Your instructions :: This exercise asks for every line of the material that includes the word "computer".

◇ ◇ ◇

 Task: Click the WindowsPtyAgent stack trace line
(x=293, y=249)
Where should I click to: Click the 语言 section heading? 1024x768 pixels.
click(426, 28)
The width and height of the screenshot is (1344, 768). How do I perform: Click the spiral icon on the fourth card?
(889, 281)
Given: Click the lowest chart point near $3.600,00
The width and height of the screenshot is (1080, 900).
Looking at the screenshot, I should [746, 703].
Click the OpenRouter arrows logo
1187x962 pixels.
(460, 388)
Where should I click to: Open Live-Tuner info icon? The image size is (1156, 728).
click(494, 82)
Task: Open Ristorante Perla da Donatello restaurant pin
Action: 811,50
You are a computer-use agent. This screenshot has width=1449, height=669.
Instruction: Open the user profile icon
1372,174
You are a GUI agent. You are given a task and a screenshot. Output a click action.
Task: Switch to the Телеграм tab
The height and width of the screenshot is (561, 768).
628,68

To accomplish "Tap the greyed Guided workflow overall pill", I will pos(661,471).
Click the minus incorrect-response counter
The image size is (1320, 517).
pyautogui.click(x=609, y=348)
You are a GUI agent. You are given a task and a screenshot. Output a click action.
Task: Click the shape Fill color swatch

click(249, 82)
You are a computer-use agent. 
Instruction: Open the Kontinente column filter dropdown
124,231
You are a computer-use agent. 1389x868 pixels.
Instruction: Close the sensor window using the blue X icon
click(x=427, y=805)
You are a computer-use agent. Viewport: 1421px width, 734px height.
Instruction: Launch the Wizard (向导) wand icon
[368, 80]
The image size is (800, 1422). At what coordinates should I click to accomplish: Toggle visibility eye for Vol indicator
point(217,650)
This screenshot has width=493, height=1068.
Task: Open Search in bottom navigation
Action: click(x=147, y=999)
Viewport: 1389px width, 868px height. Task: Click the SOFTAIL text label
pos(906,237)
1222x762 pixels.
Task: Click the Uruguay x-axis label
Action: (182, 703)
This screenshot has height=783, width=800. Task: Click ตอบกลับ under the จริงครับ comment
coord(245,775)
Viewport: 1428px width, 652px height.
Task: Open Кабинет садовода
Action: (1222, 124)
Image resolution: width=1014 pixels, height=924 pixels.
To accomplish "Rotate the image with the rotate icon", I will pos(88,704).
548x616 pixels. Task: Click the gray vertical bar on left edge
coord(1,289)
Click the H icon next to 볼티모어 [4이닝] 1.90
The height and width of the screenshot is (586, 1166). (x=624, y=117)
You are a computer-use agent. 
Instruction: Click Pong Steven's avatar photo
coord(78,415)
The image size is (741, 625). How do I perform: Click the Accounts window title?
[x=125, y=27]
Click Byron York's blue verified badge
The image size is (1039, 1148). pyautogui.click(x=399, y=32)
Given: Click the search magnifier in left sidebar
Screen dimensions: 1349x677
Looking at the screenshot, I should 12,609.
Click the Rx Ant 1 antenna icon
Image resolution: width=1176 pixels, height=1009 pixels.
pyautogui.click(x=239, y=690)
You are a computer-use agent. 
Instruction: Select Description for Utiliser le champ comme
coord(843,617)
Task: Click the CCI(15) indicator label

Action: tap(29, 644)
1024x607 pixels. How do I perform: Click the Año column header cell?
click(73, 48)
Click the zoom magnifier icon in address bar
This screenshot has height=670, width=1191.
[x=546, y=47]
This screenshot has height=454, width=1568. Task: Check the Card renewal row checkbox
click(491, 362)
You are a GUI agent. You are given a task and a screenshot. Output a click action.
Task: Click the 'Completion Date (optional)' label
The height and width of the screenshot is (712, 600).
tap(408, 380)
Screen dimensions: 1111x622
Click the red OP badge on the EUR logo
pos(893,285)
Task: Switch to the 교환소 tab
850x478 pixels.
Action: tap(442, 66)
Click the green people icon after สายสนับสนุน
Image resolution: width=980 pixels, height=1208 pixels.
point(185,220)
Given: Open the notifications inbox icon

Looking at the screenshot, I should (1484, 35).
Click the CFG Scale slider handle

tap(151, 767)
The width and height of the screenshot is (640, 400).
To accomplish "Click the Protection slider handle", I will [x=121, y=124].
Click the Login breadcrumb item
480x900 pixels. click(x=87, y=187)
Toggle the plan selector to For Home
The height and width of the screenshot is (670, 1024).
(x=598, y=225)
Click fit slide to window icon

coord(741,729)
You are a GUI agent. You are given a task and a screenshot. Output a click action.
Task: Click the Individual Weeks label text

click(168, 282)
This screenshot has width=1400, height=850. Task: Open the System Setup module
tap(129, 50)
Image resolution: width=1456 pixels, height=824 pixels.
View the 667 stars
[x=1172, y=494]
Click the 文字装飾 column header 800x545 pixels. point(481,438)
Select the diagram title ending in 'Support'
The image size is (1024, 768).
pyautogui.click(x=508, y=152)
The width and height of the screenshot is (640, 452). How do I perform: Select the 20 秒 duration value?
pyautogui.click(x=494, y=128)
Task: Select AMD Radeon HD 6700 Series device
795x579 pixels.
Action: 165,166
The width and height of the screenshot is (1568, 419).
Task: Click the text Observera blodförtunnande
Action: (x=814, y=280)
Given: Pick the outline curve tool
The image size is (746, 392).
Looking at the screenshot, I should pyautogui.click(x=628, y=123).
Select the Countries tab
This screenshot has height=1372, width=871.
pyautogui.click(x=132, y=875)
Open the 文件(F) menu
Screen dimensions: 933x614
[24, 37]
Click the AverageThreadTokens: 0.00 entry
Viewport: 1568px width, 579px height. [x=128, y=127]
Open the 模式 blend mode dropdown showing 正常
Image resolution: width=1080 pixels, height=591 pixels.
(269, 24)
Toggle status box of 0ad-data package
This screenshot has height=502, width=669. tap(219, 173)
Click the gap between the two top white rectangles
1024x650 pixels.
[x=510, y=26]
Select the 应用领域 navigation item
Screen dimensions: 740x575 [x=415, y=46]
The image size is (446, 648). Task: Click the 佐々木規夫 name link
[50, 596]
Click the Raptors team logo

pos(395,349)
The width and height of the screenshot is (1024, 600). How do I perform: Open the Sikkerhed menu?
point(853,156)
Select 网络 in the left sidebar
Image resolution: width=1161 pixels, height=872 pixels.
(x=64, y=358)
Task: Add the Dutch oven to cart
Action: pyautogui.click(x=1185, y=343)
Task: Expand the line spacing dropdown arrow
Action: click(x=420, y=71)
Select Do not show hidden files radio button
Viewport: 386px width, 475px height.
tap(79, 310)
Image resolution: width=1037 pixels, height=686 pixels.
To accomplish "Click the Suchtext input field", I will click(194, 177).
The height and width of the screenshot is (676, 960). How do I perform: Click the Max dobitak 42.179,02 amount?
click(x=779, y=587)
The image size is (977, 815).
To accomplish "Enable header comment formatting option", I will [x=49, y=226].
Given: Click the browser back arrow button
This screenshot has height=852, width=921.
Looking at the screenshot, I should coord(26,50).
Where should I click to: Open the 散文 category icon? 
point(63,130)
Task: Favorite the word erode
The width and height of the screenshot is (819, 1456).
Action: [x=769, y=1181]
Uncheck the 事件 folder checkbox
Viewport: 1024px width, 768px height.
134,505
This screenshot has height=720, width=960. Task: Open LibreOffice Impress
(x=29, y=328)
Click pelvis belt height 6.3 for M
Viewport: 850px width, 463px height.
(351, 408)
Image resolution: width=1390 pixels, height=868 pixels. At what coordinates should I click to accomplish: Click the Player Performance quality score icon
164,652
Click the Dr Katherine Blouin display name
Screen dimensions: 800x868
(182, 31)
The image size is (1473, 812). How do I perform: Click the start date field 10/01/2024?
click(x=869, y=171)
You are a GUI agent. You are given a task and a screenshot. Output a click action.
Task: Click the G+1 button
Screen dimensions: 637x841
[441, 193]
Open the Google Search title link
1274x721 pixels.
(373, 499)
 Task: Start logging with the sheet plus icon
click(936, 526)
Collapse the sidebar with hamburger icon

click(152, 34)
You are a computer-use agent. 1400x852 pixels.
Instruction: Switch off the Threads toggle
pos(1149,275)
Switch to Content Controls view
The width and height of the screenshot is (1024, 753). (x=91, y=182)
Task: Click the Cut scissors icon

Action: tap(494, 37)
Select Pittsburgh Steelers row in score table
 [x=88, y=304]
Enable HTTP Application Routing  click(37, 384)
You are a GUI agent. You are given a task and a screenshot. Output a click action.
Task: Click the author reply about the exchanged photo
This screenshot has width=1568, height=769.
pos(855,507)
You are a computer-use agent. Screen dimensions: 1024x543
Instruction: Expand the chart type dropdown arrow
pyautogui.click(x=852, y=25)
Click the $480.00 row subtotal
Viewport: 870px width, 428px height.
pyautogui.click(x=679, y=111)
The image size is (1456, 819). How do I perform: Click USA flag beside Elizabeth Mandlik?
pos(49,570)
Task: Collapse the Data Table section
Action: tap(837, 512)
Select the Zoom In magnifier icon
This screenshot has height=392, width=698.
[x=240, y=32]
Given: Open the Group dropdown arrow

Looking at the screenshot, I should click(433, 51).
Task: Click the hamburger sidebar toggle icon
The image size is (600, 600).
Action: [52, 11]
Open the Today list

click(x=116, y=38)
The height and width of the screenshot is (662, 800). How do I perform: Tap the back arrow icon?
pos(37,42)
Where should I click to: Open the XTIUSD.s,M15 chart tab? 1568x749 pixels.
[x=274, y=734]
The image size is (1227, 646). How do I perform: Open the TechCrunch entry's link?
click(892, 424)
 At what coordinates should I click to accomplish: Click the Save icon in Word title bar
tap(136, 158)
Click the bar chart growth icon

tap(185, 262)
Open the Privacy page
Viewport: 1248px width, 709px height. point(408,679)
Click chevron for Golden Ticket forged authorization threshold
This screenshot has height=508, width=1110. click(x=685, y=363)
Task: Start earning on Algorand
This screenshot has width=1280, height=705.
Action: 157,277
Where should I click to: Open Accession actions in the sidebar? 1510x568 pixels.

◇ ◇ ◇

Result of this task ::
You are a computer-use agent. This screenshot has width=1449, height=669.
You are a computer-use agent. 
You are a computer-use agent. 1389x868 pixels.
You are a computer-use agent. Viewport: 1421px width, 734px height.
You are a computer-use agent. 
You are a computer-use agent. 
You are a computer-use agent. 1400x852 pixels.
You are a computer-use agent. Screen dimensions: 1024x543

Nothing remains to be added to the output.